== EXERCISE DESCRIPTION ==
Print the lines of the records from the one containing "Click the split" through the one containing "will pyautogui.click(x=541, y=141).", inclusive, reproducing them exactly.

Item coordinate data
↓

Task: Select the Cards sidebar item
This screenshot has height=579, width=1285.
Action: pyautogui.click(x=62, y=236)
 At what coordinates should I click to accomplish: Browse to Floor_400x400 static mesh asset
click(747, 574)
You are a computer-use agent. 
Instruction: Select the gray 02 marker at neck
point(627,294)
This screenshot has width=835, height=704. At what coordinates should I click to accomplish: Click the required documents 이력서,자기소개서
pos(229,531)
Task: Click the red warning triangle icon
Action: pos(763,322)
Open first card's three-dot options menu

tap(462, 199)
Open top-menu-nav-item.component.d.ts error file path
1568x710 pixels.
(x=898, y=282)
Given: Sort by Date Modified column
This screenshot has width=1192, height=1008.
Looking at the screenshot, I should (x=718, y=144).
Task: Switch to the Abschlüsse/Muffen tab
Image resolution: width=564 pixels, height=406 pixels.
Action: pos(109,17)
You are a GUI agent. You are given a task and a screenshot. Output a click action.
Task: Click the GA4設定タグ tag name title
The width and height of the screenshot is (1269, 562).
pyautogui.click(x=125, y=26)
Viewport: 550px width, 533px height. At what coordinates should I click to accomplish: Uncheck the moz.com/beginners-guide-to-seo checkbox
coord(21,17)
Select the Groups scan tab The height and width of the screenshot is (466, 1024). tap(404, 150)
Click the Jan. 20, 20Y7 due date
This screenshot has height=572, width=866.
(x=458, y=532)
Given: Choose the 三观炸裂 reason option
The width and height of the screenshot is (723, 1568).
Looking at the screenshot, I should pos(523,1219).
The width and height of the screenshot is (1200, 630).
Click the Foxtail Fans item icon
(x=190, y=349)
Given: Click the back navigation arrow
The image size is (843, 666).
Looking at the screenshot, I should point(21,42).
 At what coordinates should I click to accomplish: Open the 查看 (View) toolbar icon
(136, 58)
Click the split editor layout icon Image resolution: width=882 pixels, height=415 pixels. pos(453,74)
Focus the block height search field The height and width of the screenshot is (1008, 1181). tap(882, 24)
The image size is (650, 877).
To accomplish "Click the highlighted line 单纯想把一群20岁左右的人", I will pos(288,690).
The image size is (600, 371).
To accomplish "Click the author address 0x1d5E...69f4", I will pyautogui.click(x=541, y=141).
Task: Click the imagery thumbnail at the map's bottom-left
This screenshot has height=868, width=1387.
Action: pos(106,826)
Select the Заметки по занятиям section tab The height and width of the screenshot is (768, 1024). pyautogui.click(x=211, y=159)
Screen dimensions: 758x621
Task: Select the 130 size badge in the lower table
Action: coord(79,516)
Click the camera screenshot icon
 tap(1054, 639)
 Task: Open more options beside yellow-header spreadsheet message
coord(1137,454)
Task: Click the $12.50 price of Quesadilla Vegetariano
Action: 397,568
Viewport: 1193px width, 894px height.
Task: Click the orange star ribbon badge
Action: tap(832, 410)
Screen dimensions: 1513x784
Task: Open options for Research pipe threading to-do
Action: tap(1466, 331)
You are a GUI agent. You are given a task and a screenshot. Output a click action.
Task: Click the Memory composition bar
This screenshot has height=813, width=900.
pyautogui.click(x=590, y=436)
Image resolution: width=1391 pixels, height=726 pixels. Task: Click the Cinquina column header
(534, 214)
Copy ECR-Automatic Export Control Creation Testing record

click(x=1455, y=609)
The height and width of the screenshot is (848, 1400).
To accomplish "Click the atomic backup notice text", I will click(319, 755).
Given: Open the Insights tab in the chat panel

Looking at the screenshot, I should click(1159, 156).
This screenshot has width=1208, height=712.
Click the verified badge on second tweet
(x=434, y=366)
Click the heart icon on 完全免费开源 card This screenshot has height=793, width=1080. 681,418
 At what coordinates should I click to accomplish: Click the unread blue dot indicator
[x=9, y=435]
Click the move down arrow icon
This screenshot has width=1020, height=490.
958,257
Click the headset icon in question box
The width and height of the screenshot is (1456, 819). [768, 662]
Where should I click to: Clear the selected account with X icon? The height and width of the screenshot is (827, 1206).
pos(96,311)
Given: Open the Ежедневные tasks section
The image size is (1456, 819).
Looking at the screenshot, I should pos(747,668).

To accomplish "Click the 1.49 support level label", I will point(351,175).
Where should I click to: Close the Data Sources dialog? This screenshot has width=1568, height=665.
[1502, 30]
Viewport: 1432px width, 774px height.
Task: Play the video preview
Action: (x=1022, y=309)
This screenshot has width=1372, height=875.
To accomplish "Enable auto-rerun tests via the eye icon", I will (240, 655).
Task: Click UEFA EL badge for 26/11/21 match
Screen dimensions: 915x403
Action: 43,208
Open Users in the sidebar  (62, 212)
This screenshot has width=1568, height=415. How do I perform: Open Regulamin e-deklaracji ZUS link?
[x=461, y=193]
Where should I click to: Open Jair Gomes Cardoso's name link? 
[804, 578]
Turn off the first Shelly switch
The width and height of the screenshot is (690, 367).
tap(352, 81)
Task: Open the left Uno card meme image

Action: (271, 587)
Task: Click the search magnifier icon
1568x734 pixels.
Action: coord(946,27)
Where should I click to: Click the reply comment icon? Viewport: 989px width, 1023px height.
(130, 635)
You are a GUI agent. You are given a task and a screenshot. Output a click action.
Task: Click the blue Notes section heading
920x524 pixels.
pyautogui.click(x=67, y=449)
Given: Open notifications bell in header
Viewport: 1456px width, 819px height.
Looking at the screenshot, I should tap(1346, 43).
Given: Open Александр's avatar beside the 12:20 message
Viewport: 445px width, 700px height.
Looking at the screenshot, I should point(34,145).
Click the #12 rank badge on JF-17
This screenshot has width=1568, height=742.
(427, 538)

↑

== THE ANSWER ==
Click the split editor layout icon Image resolution: width=882 pixels, height=415 pixels. pos(453,74)
Focus the block height search field The height and width of the screenshot is (1008, 1181). tap(882, 24)
The image size is (650, 877).
To accomplish "Click the highlighted line 单纯想把一群20岁左右的人", I will pos(288,690).
The image size is (600, 371).
To accomplish "Click the author address 0x1d5E...69f4", I will pyautogui.click(x=541, y=141).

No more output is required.